Personal information
- Full name: Reda Agourram
- Date of birth: October 12, 1990 (age 34)
- Place of birth: Rabat, Morocco
- Height: 6 ft 0 in (1.83 m)
- Position(s): Striker

Youth career
- 2003–2005: AS Pointe-aux-Trembles
- 2006–2007: Saint-Donat SC
- 2008: Montréal Concordia

Senior career*
- Years: Team / Apps / (Gls)
- 2009: Trois-Rivières Attak / 19 / (13)
- 2009–2011: Montreal Impact / 42 / (7)
- 2014-2015: FAR Rabat / 8 / (0)

International career^{‡}
- 2009: Canada U-20 / 3 / (2)
- 2011: Canada U-23 / 4 / (3)
- 2013: Québec / 3 / (4)
- 2018: Canada futsal / 1 / (1)

= Reda Agourram =

Canadian soccer player

Reda Agourram (born October 12, 1990) is a former soccer player.

==Career==

===Professional===
Agourram began playing soccer with Montreal-Concordia in 2008 in the Ligue de Soccer Elite Quebec. In 2009, he signed with Trois-Rivières Attak of the Canadian Soccer League. In his debut season he was the league's top scorer with 13 goals, and won the CSL Championship. He was also named the CSL Rookie of the Year.
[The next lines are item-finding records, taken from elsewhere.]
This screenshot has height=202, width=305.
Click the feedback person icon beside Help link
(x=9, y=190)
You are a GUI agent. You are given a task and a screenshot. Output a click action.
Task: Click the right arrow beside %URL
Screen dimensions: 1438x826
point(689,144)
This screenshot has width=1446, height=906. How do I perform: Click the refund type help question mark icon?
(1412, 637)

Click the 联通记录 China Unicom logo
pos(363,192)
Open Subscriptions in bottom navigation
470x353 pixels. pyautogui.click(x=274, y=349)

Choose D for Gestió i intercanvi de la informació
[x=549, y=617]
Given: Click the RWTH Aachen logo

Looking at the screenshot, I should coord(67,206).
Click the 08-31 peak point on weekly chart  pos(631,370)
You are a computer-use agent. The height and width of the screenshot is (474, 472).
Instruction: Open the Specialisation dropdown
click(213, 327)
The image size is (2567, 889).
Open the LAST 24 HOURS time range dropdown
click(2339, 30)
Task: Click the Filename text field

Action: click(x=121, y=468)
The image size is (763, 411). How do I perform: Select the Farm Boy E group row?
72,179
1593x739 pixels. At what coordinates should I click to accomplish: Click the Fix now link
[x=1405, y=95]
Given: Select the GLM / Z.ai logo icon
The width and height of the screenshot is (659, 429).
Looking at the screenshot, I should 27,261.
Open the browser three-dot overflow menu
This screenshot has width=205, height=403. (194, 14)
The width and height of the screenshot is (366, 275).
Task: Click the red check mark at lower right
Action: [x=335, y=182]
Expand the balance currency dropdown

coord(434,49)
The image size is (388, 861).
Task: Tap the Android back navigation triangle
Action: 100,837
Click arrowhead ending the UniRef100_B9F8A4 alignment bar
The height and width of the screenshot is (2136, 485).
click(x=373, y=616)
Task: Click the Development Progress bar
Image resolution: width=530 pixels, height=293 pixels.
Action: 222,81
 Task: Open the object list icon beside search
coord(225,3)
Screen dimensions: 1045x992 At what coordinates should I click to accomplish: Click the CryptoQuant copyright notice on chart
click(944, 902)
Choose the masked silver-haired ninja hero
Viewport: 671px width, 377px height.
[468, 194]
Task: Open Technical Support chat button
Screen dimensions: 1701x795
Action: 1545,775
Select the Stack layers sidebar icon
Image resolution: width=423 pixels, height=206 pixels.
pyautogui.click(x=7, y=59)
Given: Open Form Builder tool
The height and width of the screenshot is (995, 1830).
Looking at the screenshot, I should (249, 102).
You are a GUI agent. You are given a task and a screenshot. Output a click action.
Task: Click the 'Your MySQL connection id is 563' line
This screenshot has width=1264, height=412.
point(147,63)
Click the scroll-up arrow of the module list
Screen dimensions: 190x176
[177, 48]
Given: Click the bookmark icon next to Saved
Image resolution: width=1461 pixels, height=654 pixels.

On January 20, 2010, the Montreal Impact of the USSF Division 2 announced that Agourram had been invited to their pre-season training camp. After a successful tryout, the Impact signed him to a two-year contract on March 17, 2010. He made his debut for the team on April 11, 2010, in a 2–0 loss to the Austin Aztex.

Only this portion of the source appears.